- _Exercise prompt_
Update the garden post from "Much to my surprise, DJ" to "through his message." by replacing "Sunday night" with "Wednesday night".

- _Supplied text_

= = = = = = =

So yeah, this morning I was working in my garden and I turned on the ol’ iTunes DJ (Jeff) while I watered and pruned. Music played for a while and I really wasn’t paying attention to what was playing until I came out of my horticulture fog when I heard a familiar voice: my old homeslice Robbie.
Much to my surprise, DJ Jeff had reached into the way-back machine and pulled out an MP3 of one of Rob Bell‘s Sunday night messages from Mars Hill in fantasmagorical Grandville, MI. (Hollah!) I don’t even know quite when this message was given and by the time my ears (and heart) tuned in, Rob was midway through his message.
This is what I heard:
…When Jesus dies the temple curtain is ripped. The Book of Hebrews says “because then we can come into the presence of God.”
Yeah, but the Spirit of God can come out.
See, the scriptures are all about a God who says, “I cannot be confined to buildings and boxes.”
Celebration confronts us with the simple truth that ALL space is sacred.

= = = = = = =

Collection entries:
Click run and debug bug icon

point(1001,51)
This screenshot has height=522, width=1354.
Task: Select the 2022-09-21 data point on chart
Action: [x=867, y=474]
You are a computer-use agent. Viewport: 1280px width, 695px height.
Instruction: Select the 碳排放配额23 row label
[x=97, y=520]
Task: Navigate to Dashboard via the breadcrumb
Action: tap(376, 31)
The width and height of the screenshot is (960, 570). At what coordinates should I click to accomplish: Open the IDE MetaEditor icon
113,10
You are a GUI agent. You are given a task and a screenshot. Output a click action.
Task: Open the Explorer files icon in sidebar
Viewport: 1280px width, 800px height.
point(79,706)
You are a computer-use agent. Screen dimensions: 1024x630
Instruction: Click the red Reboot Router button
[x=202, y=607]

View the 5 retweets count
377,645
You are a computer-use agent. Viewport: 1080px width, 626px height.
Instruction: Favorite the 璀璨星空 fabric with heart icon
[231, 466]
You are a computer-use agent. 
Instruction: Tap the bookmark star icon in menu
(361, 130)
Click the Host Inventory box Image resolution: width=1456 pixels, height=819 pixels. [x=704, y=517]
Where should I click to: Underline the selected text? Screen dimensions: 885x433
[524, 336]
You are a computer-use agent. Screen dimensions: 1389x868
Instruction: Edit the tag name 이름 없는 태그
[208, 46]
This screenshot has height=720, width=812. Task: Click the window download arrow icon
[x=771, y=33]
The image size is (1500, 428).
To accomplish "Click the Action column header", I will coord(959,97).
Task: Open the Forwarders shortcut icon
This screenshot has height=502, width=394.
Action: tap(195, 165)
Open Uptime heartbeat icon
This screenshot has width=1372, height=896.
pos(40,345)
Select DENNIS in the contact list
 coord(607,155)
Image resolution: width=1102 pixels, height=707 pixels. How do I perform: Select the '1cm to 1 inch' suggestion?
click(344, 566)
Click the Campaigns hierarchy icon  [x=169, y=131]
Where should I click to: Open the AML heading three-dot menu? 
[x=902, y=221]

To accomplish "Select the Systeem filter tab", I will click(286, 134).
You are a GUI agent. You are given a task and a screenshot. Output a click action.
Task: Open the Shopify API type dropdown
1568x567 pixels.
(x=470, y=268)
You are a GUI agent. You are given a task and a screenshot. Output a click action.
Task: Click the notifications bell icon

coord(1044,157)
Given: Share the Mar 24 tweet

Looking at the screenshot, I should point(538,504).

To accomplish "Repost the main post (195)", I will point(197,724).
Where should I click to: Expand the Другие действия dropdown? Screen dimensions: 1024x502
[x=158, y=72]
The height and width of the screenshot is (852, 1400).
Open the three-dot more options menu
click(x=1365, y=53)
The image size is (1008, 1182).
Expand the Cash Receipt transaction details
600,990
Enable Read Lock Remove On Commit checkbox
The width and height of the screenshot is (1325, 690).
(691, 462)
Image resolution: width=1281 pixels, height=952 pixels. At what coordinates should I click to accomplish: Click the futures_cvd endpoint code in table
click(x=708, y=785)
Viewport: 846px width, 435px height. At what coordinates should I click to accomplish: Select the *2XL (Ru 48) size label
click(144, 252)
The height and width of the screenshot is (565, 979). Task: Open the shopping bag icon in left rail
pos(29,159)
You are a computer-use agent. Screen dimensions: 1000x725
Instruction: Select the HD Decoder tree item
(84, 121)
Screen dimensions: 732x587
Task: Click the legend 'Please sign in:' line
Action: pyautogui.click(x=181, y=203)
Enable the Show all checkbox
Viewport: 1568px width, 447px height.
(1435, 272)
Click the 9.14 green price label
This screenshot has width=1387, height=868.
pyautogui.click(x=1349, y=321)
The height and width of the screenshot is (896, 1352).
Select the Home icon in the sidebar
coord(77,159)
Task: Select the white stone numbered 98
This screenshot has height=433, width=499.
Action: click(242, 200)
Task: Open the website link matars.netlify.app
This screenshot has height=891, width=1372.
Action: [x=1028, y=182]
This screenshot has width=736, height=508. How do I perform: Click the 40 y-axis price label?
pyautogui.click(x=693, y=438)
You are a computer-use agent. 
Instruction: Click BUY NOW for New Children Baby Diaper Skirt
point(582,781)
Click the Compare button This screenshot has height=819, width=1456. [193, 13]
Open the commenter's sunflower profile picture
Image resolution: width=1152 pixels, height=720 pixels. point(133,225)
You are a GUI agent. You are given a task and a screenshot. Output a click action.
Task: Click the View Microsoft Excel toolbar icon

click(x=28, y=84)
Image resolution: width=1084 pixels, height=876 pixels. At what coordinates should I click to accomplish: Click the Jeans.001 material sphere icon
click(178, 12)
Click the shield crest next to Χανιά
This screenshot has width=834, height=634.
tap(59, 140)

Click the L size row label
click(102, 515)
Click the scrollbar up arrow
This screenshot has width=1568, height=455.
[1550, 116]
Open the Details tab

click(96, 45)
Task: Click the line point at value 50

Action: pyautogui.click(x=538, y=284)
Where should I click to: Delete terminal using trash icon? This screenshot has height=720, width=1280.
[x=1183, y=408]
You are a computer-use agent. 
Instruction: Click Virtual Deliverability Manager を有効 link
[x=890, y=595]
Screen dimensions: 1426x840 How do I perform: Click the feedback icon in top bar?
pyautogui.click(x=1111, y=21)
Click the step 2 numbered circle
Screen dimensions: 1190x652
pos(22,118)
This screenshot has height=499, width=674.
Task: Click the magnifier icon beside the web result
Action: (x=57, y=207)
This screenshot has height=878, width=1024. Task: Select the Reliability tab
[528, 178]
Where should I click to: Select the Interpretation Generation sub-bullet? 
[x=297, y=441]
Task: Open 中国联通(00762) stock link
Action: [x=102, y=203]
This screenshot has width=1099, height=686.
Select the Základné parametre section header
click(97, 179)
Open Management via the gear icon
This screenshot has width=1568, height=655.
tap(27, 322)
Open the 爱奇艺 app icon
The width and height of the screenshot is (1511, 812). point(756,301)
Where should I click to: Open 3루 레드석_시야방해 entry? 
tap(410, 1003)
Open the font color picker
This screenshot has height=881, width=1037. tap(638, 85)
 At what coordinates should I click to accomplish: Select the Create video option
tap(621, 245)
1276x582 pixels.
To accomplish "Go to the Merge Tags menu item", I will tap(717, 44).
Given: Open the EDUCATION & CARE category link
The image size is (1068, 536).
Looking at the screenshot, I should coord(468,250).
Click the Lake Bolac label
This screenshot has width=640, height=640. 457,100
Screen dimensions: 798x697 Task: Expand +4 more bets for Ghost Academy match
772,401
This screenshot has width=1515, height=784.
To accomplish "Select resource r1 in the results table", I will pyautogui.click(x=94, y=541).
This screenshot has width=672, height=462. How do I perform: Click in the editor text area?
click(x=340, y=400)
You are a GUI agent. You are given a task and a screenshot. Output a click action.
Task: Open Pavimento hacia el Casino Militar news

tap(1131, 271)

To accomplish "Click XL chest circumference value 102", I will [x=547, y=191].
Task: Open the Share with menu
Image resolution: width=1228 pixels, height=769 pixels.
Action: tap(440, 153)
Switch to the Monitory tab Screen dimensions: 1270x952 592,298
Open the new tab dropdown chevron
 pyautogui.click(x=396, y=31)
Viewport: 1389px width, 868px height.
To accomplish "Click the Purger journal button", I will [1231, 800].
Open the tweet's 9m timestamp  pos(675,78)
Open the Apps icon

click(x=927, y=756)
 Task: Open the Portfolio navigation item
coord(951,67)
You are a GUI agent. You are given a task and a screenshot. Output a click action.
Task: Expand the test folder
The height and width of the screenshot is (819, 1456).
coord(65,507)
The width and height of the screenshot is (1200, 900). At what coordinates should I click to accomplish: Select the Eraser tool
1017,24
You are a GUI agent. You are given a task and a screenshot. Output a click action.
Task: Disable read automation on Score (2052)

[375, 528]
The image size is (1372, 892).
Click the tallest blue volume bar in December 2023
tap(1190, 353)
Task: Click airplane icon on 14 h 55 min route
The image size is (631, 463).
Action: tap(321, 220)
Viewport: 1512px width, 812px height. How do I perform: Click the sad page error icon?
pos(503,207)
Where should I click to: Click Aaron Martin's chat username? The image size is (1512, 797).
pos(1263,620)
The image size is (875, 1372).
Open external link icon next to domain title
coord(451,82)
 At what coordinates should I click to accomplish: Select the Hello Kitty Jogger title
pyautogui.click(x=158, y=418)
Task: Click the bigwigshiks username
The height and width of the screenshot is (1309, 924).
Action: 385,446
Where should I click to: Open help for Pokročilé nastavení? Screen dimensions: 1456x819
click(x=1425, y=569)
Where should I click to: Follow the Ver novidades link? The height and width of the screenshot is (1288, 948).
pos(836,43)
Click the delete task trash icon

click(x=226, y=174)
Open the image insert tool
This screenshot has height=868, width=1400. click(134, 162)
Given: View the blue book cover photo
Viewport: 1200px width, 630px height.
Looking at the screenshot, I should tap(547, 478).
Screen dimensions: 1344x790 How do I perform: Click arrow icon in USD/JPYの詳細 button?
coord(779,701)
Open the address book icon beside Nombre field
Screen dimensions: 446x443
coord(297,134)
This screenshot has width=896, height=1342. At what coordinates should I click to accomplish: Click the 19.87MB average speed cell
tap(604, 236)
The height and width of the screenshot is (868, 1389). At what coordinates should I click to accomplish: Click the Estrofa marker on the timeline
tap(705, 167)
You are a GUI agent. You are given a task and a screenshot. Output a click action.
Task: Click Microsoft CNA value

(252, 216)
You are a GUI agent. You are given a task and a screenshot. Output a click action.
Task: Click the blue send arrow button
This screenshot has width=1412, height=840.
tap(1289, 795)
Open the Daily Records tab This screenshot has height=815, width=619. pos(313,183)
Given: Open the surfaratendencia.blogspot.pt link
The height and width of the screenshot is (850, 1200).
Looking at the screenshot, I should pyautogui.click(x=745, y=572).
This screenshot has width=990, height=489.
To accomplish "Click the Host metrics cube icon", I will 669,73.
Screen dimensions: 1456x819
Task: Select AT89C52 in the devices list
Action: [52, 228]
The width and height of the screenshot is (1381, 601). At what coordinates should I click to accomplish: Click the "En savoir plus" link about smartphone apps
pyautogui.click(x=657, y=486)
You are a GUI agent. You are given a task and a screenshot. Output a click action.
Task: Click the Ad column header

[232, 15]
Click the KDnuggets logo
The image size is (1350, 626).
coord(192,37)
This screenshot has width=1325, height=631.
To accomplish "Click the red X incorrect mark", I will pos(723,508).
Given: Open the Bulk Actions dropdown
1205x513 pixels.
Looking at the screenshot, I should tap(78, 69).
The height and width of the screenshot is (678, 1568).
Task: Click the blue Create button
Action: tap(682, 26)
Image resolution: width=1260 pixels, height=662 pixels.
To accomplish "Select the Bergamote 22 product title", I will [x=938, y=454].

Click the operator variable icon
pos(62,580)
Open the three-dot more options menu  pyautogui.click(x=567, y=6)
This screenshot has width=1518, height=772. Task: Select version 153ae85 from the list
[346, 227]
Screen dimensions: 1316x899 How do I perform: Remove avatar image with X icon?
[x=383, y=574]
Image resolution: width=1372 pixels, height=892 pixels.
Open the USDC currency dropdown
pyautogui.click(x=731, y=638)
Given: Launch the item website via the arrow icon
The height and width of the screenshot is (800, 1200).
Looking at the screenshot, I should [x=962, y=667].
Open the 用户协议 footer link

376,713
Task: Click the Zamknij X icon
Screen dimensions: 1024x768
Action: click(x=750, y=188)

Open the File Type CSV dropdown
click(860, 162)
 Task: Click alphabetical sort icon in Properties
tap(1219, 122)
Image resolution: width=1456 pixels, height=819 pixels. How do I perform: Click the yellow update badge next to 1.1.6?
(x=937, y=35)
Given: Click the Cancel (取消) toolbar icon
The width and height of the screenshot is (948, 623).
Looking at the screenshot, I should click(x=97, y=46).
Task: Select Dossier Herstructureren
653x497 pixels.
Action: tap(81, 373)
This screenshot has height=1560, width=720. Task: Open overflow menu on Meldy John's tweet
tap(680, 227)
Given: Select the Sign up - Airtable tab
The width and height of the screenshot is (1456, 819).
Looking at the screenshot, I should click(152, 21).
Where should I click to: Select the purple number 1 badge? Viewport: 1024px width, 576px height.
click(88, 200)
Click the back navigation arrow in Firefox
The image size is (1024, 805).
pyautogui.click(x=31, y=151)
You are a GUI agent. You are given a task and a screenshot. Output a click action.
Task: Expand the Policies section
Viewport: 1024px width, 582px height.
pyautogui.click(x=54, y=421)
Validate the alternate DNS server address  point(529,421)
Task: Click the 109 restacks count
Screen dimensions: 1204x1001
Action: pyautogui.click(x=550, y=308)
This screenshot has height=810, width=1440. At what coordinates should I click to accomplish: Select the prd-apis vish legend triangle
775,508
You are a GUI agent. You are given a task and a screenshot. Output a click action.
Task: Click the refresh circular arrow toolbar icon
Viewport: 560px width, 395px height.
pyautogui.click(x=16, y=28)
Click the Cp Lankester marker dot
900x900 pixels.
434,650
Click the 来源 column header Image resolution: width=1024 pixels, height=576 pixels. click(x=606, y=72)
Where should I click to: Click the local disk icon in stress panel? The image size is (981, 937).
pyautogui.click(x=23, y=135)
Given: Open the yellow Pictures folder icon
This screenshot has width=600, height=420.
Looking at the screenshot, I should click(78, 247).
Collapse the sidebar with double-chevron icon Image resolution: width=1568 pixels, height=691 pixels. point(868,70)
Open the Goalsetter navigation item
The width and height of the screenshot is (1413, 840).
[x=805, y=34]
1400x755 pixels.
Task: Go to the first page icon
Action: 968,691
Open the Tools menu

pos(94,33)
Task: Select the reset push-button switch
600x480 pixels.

= = = = = = =

- _Written solution_
Much to my surprise, DJ Jeff had reached into the way-back machine and pulled out an MP3 of one of Rob Bell‘s Wednesday night messages from Mars Hill in fantasmagorical Grandville, MI. (Hollah!) I don’t even know quite when this message was given and by the time my ears (and heart) tuned in, Rob was midway through his message.